Section 66 of the HIA defines an information manager as “a person or body that processes, stores, retrieves or disposes of health information in accordance with the regulations, strips, encodes or otherwise transforms individually identifying health information, or provides information management or information technology services” (Section 66 (1)). The information manager gathers the custodians’ patient files and keeps them secure in the same place, sometimes through use of a database.
When you work in a busy practice with multiple custodians, an information manager can improve efficiency and organisation. Sometimes the information manager will be another custodian, but when this is the case they are considered an affiliate to the other custodians’ files in this capacity (Section 66 (7)). The information manager does not have to be a custodian, and sometimes it is the unlicensed employer, or even someone hired specifically for the purpose of being the information manager; in any case, they still have to follow the privacy legislation as laid out in the HIA, and they are considered an affiliate under the Act (HIA, Section 1(1)(a)).

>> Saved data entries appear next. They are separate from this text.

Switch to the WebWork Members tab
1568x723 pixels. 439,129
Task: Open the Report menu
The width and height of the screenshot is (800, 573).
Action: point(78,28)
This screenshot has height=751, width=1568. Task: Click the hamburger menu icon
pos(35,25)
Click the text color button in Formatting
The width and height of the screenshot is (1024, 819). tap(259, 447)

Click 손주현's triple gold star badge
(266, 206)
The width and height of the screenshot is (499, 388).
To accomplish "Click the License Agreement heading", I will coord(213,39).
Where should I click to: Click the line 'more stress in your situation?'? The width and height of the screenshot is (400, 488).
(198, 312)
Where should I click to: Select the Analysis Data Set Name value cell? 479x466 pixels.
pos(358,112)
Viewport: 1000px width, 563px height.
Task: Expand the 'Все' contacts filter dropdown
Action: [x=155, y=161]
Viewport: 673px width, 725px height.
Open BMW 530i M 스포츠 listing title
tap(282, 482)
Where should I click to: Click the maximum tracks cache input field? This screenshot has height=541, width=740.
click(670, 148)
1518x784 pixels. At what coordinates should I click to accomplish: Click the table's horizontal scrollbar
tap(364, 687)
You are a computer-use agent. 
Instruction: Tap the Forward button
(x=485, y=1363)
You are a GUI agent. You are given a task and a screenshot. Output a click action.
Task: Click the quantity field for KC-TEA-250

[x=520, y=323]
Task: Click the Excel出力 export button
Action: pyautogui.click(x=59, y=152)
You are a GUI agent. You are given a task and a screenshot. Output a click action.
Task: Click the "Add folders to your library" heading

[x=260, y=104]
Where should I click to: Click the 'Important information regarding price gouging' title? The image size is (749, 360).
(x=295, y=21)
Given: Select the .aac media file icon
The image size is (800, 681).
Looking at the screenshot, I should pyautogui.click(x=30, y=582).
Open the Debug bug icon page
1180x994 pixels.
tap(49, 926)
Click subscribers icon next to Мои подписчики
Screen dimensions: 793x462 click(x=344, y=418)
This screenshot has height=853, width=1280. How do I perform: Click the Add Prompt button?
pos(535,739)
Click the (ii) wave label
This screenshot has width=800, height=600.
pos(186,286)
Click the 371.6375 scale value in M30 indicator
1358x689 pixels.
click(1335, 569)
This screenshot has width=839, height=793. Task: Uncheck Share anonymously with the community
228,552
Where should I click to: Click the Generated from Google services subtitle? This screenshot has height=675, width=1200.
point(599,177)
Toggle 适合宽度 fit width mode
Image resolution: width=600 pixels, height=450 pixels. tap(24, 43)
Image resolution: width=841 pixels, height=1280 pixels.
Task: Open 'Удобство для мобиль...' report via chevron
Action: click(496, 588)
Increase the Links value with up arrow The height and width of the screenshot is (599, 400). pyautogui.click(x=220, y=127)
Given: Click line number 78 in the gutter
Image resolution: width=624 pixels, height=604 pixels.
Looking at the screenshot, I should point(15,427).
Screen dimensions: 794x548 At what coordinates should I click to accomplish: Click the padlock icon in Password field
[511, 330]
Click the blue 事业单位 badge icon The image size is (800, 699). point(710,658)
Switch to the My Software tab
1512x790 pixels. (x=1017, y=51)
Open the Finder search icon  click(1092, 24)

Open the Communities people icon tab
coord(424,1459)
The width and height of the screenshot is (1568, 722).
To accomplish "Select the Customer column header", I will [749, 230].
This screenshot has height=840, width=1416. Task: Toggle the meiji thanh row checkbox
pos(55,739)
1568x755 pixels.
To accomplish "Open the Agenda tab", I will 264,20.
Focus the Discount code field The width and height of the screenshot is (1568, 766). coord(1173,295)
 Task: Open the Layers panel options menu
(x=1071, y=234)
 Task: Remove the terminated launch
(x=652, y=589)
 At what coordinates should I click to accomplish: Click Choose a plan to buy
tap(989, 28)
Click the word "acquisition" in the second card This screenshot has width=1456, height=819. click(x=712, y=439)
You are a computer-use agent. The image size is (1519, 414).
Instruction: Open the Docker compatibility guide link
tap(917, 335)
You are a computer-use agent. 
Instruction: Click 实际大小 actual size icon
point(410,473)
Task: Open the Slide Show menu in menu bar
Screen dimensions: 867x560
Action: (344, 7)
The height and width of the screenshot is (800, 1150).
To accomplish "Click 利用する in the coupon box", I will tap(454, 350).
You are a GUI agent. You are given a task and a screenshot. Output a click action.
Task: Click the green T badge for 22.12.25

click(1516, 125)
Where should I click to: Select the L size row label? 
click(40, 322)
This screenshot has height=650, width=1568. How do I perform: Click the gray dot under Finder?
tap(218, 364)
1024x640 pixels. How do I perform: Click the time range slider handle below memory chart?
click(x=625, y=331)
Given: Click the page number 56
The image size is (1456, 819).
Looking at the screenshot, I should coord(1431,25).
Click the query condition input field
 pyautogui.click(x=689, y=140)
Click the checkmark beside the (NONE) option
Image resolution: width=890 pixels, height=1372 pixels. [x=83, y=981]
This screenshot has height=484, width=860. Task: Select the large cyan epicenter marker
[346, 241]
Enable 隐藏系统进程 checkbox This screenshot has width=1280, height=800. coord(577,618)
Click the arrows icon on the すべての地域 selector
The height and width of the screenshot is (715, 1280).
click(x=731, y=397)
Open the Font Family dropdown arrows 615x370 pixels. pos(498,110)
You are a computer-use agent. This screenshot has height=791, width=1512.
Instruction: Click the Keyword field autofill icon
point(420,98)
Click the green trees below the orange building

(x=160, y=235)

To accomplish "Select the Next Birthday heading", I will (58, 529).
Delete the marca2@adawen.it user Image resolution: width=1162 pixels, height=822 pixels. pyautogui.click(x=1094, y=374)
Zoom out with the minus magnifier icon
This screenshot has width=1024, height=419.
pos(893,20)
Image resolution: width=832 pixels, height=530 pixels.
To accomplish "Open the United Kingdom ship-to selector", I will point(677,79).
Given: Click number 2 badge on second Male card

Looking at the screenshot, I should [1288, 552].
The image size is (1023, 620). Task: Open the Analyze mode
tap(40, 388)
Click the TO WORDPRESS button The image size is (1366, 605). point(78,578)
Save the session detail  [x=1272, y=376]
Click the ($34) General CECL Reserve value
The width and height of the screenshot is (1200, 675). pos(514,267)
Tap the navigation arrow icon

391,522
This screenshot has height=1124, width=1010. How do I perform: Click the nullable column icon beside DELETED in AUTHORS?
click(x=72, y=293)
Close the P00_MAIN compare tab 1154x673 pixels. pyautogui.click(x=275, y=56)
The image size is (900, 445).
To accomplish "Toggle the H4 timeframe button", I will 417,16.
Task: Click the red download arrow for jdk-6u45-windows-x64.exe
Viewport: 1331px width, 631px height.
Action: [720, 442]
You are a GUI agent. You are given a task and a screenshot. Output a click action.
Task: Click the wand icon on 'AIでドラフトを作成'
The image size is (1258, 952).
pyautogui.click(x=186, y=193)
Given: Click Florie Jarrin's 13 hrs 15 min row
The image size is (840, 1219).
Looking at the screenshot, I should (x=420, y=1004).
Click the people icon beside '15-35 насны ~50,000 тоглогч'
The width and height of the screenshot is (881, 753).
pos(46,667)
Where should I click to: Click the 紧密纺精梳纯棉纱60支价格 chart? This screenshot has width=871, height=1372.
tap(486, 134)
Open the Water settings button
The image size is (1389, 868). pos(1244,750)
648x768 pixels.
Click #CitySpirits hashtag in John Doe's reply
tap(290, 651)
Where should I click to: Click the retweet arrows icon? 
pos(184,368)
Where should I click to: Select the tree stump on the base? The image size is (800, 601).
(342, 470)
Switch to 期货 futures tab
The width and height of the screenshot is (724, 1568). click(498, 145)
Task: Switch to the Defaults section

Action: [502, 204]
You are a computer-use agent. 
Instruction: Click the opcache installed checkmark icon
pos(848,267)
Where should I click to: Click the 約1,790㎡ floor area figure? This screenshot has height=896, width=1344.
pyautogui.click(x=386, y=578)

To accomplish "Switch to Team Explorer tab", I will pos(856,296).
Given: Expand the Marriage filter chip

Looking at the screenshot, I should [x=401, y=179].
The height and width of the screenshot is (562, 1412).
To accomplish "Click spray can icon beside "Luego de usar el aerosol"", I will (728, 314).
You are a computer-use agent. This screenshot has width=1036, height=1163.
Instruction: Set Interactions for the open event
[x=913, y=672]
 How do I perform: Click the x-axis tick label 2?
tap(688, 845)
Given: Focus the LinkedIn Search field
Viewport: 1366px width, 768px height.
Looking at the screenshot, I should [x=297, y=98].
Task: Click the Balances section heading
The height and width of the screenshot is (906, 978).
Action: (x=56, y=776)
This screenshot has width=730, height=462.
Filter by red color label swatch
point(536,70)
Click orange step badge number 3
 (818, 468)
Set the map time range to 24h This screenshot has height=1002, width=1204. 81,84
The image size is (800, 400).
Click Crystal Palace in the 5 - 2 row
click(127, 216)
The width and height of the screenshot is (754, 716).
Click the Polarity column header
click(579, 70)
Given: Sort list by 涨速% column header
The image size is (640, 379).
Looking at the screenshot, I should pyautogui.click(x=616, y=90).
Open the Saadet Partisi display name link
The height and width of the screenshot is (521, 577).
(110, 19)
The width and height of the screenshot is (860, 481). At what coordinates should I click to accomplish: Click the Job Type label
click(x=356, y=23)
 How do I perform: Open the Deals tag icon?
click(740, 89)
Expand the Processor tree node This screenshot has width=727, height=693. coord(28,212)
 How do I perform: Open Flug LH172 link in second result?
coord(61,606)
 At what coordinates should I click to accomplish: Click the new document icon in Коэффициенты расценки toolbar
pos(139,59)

Information Manager Agreement
If the practice plans to use an information manager to handle their files, the custodians “must enter into a written agreement with an information manager in accordance with the regulations for the provision of any or all of the services described in subsection (1)” (Section 66 (2)). A custodian can “provide health information to the information manager without the consent of the individuals who are subjects of the information for the purposes authorized by the agreement” (Section 66 (3)), and the information manager in turn “may use or disclose that information only for the purposes authorized by the agreement” (Section 66 (4)). Just as with any affiliate, the information manager “must comply with the Health Information Act and Regulations and the agreement they have with the custodian” (Section 66 (5)). Additionally, “a custodian continues to be responsible for compliance with [the HIA] and the regulations in respect of the information provided” (Section 66 (6)). The written agreement ensures that the rules are very clear and the custodians and the information manager understand their roles and responsibilities under the Act.
Information Sharing Agreements
Information sharing agreements can help bring clarity to the sometimes confusing question of who owns the files, and what happens when a health practitioner leaves the practice. The information sharing agreement should outline an exit protocol as well as a custodian’s rights and responsibilities while in the practice. Having a written agreement to document this plan ahead of time will help make transitioning out of a practice go smoothly, and help quell any disagreements that may arise during the course of business with regards to managing the patient files.
If you work in a practice alongside an optometrist, you are likely already aware of the benefits of using an information manager and information sharing agreement; the optometrists’ standards of practice currently require them to enter into these agreements when they work with other health practitioners. If you are opening a new practice and planning on employing an optometrist, it’s important to cooperate and ensure that these measures are in place so that they are able to meet their standards; the added benefit is that these measures are a good way to keep everyone in the practice on the same page. They can’t hurt, and they certainly may help!